If this Committee is serious about learning the truth about Epstein’s trafficking crimes, it would not rely on press gaggles to get answers from our current president on his involvement; it would ask him directly under oath about the tens of thousands of times he shows up in the Epstein files.
If the majority was serious, it would not waste time on fishing expeditions. There is too much that needs to be done.
What is being held back? Who is being protected? And why the cover-up?

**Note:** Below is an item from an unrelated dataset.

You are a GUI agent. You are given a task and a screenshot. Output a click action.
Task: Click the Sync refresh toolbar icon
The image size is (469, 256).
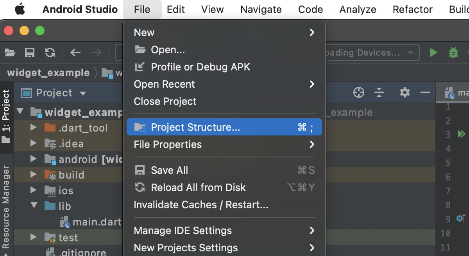tap(50, 52)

My challenge to you, Mr. Chairman, Members of the Committee, is the same challenge I put to myself throughout my long service to this nation. How to be worthy of the trust the American people have given you. They expect statesmanship, not gamesmanship. Leading, not grandstanding. They expect you to use your power to get to the truth and to do more to help survivors of Epstein’s crimes as well as the millions more who are victims of sex trafficking.